Rowan Tee

 Want the best kids T-shirt pattern your money can buy?

Well, here ya go!

The Rowan tee is designed by the fabulous Laura of Craftstorming and Titchy Threads.  If you’ve ever sewn with one of Laura’s patterns, I’m sure you’d agree that they are some of THE best out there.  I honestly do not think any other indie patterns that I own are as thoughtful or precise as Laura’s.  It is obvious, the amount of work she puts into creating her designs.  Her Small Fry Skinny Jeans would probably win the sewing blog equivalent of the Grammy’s ‘song of the year’.

She’s a smart cookie, and it shows in her work.

The Rowan tee is awesome.

It offers plenty options.  And by plenty, I mean 144 different ways to change up your Rowan.  From hood, short sleeves, long sleeves, cuffs, hems, stripes, patch pocket, kangaroo pocket…It’s like ordering a coffee drink at Starbucks.  All about the customization, y’all.

Oh, and it’s sized from 6 months-12 years.  Holy size range!

Laura asked the tour participants to each choose a different variation.  I went simple, and chose the short sleeve, hemmed, full-stripe option.

 I made Coco (she’s 2 1/2) a size 3.

 The fit is EXACTLY what I want in a tee for my kiddo.  It’s somewhat relaxed, but it’s not a baggy fit.  It’s just the right length, just the right width.

I used a lovely cream-colored cotton/lycra knit from my local fabric shop, Les Fabriques.  I bended the rules here by using a woven print (Geos in Deep Marina by Leah Duncan) instead of knit for my stripe, and I loooove it.

Great way to use up some favorite fabric scraps, no?

p.s.
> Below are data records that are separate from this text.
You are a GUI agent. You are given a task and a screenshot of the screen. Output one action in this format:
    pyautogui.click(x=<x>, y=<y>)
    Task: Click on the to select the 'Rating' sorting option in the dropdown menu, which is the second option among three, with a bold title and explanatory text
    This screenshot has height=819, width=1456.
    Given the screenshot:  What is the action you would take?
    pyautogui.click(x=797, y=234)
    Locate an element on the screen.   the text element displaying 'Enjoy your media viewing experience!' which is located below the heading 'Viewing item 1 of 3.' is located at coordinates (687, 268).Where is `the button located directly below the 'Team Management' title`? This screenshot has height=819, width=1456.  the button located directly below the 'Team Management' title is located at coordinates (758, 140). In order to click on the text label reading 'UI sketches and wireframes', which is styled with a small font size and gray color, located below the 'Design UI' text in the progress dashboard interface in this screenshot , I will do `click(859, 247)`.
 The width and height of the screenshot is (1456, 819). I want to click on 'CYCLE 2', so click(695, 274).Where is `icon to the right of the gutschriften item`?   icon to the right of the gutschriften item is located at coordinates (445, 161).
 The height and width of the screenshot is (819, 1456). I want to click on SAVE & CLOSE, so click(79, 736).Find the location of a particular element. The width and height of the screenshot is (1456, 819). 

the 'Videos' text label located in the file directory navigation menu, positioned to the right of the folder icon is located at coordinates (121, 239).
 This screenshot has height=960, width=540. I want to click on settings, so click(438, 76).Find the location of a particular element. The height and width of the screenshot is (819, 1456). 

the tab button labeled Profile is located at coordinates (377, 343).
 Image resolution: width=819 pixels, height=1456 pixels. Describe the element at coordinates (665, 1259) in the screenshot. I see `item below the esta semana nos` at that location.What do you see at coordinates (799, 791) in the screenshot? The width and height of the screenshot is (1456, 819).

I love kids in jeans. Coco became a slouchy teenager as soon as she put them on.

 I’ve been sewing a lot with knits lately, and I wanted to share what works for me.  I find a walking foot helps me immensely! I use a ball point needle, and I really like using the stretch stitch on my machine.  Ever since I started using that stitch (as opposed to a small zig zag or using just the serger), the garments have held up great- no snapping stitches at all.  The stretch stitch sort of locks back and forth 3 times, enforcing the seam as you sew.  It takes  a smidge longer than it would if you used a serger or zig zag stitch- but for me, the clothes have turned out so much more professional looking. I’ve also used spray starch on the hem before pressing it up and sewing and it really helps to get a clean finish.

Don’t let that pocket deceive you- it’s gold paint!  The one I used is by Martha Stewart and it’s sort of an all-in-one craft paint.  I’ve used it before on fabric and it holds up really nicely in the wash.  I made a simple pocket shape on freezer paper (you could probably even trace the pocket pattern piece supplied in the Rowan pattern), ironed it on, and used a sponge brush to dab on the paint.  So easy.

One thing I love that some PDF pattern makers are doing now, is offering the sizes in layers- meaning, you can just print out the size you need, instead of printing all of them and then having to decipher which line to cut out for your particular size- which we all know, can be a pain in the ass sometimes.  I appreciate that Laura offers this in the Rowan.

I cannot recommend this pattern enough.  It is chock-full of helpful tips, great photos, and very extensive instructions.  This would be great for a beginner who is ready to try sewing knits, or for the seasoned sewer looking for a legit tee pattern.

Rowan Tee Pattern Tour1

Get your Rowan in the Titchy Threads shop!  If you subscribe to the newsletter, you’ll receive a discount code.  Sweet! And check out the other Rowans on the tour today over at Chelise Patterson and Begin with B.

Thanks for reading!

-Erin

29 thoughts on “Rowan Tee

  1. I love it Erin! You totally got me with the painted on pocket, I only realised when you mentioned it. What a cute idea! I thought I vaguely recognised that print as a woven, so glad it worked for you, it looks so good against the white. Thanks so much for your kind words and for being on the tour.

  2. Love this! It’s perfect. It really looks like something you would buy at Tea Collection or somewhere expensive! 🙂 And not homemade at all. I love the slouchy teen comment as well as the Starbucks analogy. I often get a Caramel Frappucchino – tall, soy, decaf, no whip. I feel so high maintenance every time!

  3. Love it. What a professional collar! Mine always look a bit wonky. Loving the sleeve stripe! Reminds me of those pants you made with the patchwork down the side. So very cool. Thanks for the introduction to Laura and her patterns.